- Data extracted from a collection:
+-------+

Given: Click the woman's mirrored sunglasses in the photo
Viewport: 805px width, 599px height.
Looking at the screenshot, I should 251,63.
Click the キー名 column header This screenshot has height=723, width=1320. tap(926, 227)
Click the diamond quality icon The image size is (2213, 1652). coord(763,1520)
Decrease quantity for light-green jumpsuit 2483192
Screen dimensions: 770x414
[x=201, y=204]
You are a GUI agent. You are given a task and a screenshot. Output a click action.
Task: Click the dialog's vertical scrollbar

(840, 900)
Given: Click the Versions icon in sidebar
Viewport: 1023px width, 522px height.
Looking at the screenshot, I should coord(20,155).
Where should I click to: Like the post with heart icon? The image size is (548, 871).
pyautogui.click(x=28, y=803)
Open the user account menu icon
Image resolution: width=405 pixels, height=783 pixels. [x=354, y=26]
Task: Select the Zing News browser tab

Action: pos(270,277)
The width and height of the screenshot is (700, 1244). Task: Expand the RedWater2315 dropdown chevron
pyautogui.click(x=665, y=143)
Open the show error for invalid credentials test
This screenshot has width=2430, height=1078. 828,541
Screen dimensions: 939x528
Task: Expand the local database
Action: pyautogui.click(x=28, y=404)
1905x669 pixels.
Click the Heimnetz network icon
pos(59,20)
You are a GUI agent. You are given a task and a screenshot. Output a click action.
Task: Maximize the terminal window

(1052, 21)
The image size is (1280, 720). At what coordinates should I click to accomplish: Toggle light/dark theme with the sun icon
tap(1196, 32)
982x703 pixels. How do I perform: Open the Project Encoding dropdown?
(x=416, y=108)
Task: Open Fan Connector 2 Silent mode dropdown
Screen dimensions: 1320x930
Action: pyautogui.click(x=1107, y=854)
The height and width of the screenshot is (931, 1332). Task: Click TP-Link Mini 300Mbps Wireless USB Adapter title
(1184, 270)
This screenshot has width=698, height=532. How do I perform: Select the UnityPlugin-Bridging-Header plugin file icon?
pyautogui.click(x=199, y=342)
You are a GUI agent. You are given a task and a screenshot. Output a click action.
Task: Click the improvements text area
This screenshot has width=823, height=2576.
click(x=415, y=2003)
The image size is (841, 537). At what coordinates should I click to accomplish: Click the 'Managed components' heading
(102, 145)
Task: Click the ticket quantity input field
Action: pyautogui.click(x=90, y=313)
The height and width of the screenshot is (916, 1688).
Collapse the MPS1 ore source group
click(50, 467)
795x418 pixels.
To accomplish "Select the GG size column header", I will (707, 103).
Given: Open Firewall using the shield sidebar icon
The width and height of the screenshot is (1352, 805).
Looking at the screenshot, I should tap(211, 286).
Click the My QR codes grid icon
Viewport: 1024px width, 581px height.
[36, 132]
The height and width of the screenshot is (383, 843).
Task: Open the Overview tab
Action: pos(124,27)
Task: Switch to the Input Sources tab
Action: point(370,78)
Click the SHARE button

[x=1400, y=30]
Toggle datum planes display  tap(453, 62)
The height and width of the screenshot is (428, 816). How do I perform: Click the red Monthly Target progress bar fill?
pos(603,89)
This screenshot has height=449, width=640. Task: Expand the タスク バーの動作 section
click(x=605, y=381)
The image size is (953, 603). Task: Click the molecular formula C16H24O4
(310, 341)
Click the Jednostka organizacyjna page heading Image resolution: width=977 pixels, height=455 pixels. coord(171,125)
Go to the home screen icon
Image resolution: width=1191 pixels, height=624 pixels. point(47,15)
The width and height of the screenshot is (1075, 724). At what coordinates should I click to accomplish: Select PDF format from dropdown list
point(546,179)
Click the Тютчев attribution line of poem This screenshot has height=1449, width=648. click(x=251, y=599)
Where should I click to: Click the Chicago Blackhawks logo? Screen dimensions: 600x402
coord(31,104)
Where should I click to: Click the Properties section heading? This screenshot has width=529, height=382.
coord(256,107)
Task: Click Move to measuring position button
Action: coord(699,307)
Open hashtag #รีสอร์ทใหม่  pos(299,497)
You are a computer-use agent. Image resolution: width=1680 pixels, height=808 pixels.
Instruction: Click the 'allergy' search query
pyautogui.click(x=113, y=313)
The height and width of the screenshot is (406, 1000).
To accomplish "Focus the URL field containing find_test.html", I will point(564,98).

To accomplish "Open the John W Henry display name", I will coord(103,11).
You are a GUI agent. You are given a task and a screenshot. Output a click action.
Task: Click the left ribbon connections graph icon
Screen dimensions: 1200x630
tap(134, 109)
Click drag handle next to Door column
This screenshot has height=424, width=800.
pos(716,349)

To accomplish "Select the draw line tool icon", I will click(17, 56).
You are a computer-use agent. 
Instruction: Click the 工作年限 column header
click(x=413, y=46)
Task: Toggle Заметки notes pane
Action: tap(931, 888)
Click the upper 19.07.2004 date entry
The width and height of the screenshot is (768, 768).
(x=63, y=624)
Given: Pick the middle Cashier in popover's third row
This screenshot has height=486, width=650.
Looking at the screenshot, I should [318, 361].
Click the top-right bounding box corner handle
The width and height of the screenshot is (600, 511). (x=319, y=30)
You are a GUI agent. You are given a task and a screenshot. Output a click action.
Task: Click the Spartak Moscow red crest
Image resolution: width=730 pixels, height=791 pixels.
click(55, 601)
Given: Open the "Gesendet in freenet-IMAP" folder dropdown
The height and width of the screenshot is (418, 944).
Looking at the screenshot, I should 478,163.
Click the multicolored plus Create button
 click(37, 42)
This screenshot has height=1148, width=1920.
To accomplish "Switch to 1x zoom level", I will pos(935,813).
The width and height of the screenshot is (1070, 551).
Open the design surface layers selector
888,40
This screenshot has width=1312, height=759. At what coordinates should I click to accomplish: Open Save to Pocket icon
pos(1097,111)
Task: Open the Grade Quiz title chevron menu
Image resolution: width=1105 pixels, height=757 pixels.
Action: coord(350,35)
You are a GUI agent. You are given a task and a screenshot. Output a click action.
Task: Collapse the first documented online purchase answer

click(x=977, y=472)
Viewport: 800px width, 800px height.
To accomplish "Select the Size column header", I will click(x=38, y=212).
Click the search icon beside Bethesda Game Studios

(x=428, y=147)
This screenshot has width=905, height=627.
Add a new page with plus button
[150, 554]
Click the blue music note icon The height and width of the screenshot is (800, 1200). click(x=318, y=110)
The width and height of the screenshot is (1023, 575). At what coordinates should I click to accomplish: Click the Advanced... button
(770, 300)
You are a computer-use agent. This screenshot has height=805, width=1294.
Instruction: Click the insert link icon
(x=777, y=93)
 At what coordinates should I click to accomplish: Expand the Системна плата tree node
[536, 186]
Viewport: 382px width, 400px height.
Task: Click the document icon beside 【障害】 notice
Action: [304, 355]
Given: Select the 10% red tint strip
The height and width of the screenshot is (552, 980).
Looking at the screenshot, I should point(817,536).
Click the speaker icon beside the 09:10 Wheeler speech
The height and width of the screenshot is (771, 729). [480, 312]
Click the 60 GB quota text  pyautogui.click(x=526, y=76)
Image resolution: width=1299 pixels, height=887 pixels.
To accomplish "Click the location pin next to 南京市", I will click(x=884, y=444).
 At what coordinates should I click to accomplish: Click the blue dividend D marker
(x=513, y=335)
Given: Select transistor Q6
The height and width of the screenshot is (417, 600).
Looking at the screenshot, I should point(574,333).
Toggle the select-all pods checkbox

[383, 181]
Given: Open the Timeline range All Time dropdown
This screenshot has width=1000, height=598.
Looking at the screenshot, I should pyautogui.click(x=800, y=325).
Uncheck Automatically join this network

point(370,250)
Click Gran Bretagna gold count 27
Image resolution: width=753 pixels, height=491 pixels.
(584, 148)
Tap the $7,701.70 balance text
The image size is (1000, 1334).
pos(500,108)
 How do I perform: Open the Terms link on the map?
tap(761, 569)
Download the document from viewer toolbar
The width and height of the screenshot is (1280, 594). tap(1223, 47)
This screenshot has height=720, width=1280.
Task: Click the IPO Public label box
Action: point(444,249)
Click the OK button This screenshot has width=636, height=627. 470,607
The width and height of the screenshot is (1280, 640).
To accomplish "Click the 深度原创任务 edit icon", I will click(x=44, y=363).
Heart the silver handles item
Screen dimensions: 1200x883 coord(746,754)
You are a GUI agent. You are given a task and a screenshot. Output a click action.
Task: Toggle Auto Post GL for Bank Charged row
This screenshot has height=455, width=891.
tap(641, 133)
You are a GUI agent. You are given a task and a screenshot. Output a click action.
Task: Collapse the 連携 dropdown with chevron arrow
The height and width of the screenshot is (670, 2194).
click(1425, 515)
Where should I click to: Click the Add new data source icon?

+-------+

- HOW TO COMPLETE THIS TASK:
Where does "text" appear in the records above? Copy each line that holds it.

- WRITTEN SOLUTION:
Task: Click the improvements text area
Click the 60 GB quota text  pyautogui.click(x=526, y=76)
Tap the $7,701.70 balance text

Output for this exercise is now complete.